Here’s the problem: Everything seems great for the new “iPhone 5S,” which is much more powerful and twice as fast with the 64-bit “A7” chip. The 5S may be a better iPhone, yes, but the lack of selling has to do with the “iPhone 5C.”
With the so-called “cheaper” 5C priced at $99.00 with a contract, the price tag is still way too steep for lower-income users in the emerging markets, which is where Apple needs to excel. Who cares about America?—Apple is already the boss of smartphones here.
However, the $100.00 lower cost of the plastic-bodied iPhone 5C could still cannibalize the iPhone 5S sales in the United States and other industrialized countries.
For the company, the failure to offer a cheaper iPhone 5C, say for under $50.00, was not smart. Apple is clearly going after margins, as has always been the case.

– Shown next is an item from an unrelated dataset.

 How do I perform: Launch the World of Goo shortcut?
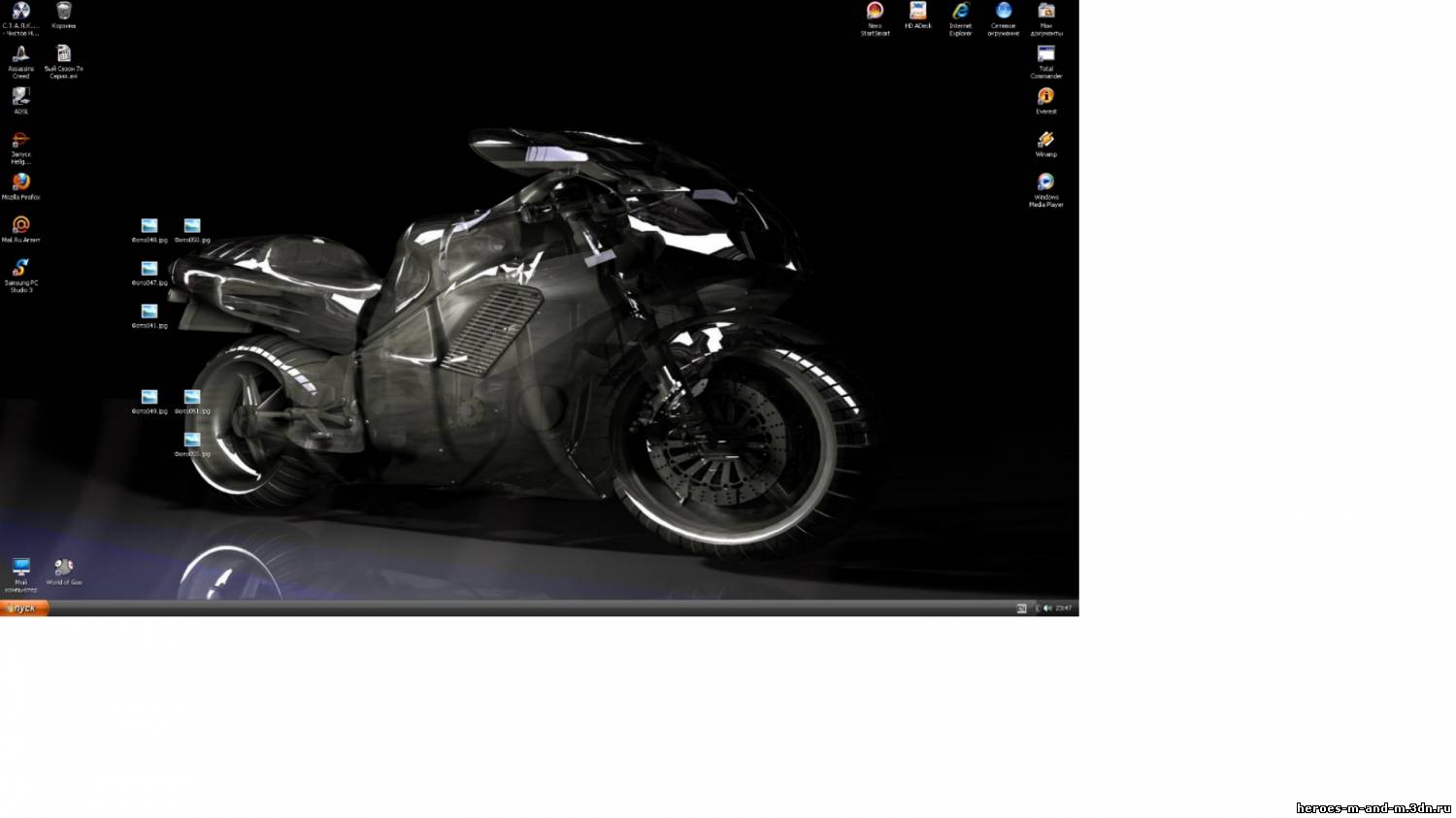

In this instance, though, this is clearly not the right strategy.
Apple should have come out with a super-cheap smartphone to compete with Samsung Electronics Co. Ltd., Nokia Corporation (NYSE/NOK), HTC Corporation, and others in the emerging markets. At $99.00-plus, I doubt the iPhone 5C will gain much traction in the emerging markets.
So Apple disappoints investors, and the subsequent reaction should not have been a surprise. And until Apple does lower its price or launch a cheaper iPhone, it’s going to be tough for the company to make way outside of the U.S. market.
Given this, I would gravitate towards Samsung over Apple. I may even take a long look at Microsoft Corporation (NASDAQ/MSFT) after its recent proposal to buy the cellular business of Nokia. (Read “And the Loser in the Smartphone Battle Is…”)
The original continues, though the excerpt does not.